#### [Exercise goal]
Entries follow. Give back exactly the lines starting at the one containing "You are a computer-use agent. This" and ending at the one containing "You are a GUI", and no other lines.

━━━━━━

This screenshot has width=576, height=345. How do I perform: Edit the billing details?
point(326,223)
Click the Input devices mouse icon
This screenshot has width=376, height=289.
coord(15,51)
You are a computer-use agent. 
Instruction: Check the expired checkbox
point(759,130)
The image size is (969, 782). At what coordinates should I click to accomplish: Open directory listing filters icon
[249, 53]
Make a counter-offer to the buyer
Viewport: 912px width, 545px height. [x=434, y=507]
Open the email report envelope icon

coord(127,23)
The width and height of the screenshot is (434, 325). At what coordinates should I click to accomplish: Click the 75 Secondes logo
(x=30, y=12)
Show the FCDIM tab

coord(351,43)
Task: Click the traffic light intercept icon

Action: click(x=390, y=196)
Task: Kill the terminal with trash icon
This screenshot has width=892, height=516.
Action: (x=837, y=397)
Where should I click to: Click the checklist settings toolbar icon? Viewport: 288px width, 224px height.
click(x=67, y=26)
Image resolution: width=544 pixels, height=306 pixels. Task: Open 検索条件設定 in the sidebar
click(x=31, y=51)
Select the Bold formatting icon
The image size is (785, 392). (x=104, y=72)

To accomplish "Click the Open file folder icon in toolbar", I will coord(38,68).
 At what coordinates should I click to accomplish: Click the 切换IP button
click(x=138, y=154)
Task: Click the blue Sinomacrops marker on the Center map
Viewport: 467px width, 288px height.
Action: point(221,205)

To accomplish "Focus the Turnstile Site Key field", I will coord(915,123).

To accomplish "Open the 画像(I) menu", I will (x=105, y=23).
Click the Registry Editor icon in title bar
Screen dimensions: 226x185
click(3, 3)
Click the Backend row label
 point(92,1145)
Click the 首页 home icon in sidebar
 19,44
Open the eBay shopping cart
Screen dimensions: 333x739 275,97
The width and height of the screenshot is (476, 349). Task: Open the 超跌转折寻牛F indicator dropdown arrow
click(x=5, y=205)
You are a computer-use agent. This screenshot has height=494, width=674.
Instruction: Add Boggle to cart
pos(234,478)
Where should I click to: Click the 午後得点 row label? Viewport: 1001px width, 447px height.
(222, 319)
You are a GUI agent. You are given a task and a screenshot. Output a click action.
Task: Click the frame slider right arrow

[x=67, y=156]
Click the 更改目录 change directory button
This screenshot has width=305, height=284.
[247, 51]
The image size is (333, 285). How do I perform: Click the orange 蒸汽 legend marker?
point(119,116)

━━━━━━

#### [Task result]
You are a computer-use agent. This screenshot has height=494, width=674.
Instruction: Add Boggle to cart
pos(234,478)
Where should I click to: Click the 午後得点 row label? Viewport: 1001px width, 447px height.
(222, 319)
You are a GUI agent. You are given a task and a screenshot. Output a click action.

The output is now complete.